Jusqu'au 8 novembre, toutes les discussions mêlant mode et élection présidentielle américaine portaient sur Hillary Clinton, favorite des sondages comme des designers. Melania n'intéressait personne.

Médusés par la victoire de son adversaire, beaucoup d'acteurs du petit monde de la création s'en sont pris à la seule cible à leur portée: la future «First Lady».

La Française Sophie Theallet, New-Yorkaise d'adoption, a été la première, mi-novembre, à dire qu'elle n'habillerait pas Melania Trump, en réaction à «la rhétorique raciste, sexiste et xénophobe utilisée par la campagne présidentielle de son mari».

D'autres ont suivi, principalement Marc Jacobs, Derek Lam, Phillip Lim et Christian Siriano.

«Personnellement, je préfère consacrer mon énergie à aider ceux qui vont être victimes de Trump et de ses supporteurs», a déclaré Marc Jacobs.

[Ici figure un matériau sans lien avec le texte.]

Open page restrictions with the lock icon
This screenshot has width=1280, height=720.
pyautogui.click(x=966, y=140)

«Je ne me souviens pas d'autres exemples de designers refusant du travail de cette façon», explique Christina Logothetis, consultante en image et auteure du blogue The Style of Politics.

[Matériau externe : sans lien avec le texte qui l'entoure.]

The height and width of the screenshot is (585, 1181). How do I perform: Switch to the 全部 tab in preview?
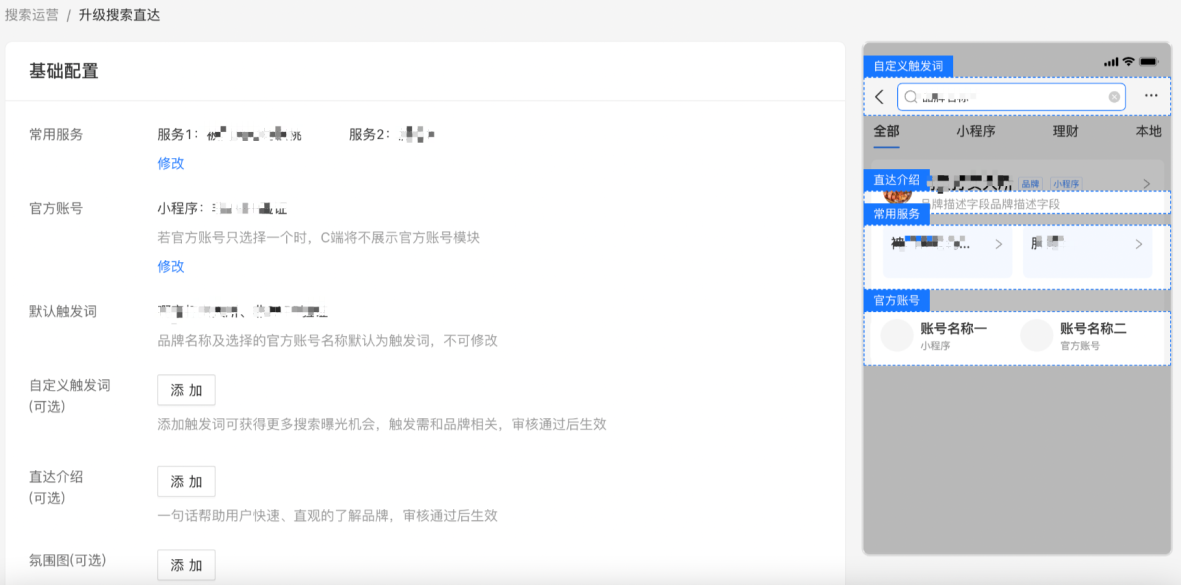pos(886,131)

«Melania mérite le respect dont ont bénéficié les autres Premières dames», a fait valoir à l'inverse Diane von Furstenberg, designer mais aussi présidente du très influent syndicat américain de la mode (CFDA).

«Notre rôle, dans le monde de la mode, est de promouvoir la beauté, l'ouverture et la diversité», a-t-elle confié au site Women's Wear Daily.

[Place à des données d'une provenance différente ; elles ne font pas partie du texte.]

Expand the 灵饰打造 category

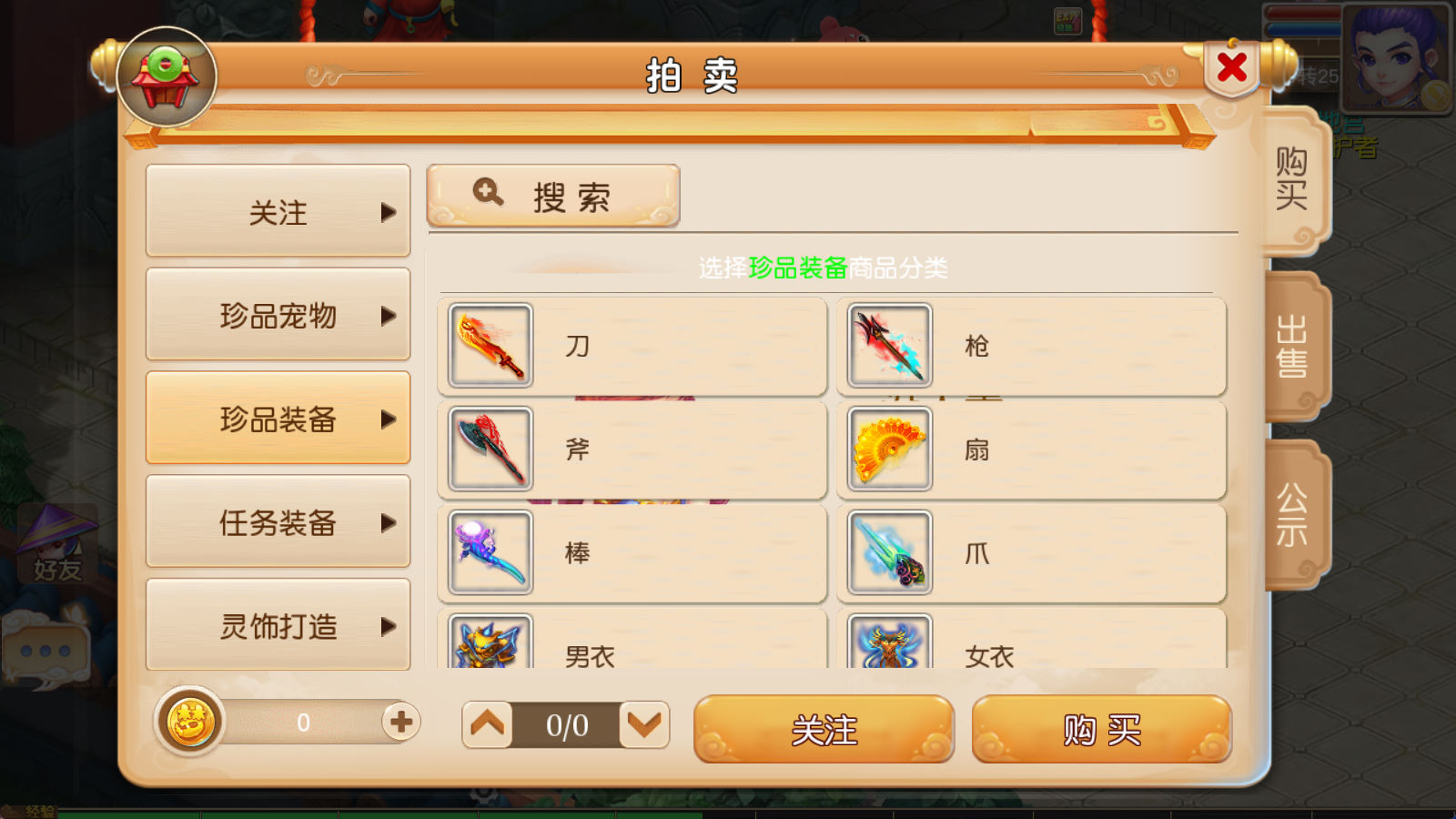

Tommy Hilfiger, Calvin Klein, Carolina Herrera, Zac Posen et Thom Browne se sont également dits prêts à habiller Melania Trump.

«Elle s'habille très bien seule, je n'ai rien de mal à dire sur elle», a déclaré le couturier français Jean Paul Gaultier, pour qui «ce n'est pas une question de politique».

Goût pour les Européens

Pour avoir remercié, dans un tweet, la future Première dame d'avoir porté une robe noire D&G pour le réveillon du jour de l'An, le designer Stefano Gabbana a essuyé un déluge de critiques sur les réseaux sociaux.

«Je ne fais de discrimination envers personne et je cherche à respecter tout le monde», a dit le créateur italien au Corriere della Sera, «mais cela ne veut pas dire être d'accord avec leurs idées.»

Pour ceux qui ont fait part de leur opposition, la posture était avant tout symbolique, car Melania Trump n'est visiblement pas demandeuse, elle qui a acheté elle-même sur internet la plupart des tenues aperçues lors de ses dernières apparitions publiques.

En outre, ses choix se portent presque systématiquement sur des créateurs européens: des grands noms comme Gucci, dont elle a porté un ensemble fuchsia lors du premier débat entre Donald Trump et Hillary Clinton, Balmain ou Dolce & Gabbana, mais aussi la Serbe Roksanda Ilincic ou la Néo-Zélandaise, Britannique d'adoption, Emilia Wickstead.

Son mari partage d'ailleurs ce goût pour la couture européenne, lui qui affectionne les costumes de l'italien Brioni.

De manière générale, Melania Trump «semble aborder la question sur un plan purement esthétique» et «ne pas se préoccuper vraiment du designer», observe Christine Logothetis.

La rupture sera donc brutale, à plus d'un titre, avec Michelle Obama, très éclectique et prête, entre autres, à soutenir des couturiers noirs peu connus comme Duro Olowu et Tracy Reese.

Unité de couleur, coupes relativement sages, pas de motifs, d'ajouts ou d'accessoires, Melania Trump entend très clairement renouer avec l'élégance et la sobriété, incarnées, mieux que personne, par Jacky Kennedy.

Rien n'a filtré, à ce jour, de ses choix vestimentaires pour la cérémonie d'investiture, même s'ils sont nombreux sur les rangs.

«La Première dame devrait soutenir la mode américaine», a jugé la designer Vera Wang, «comme l'ont fait ses prédécesseurs».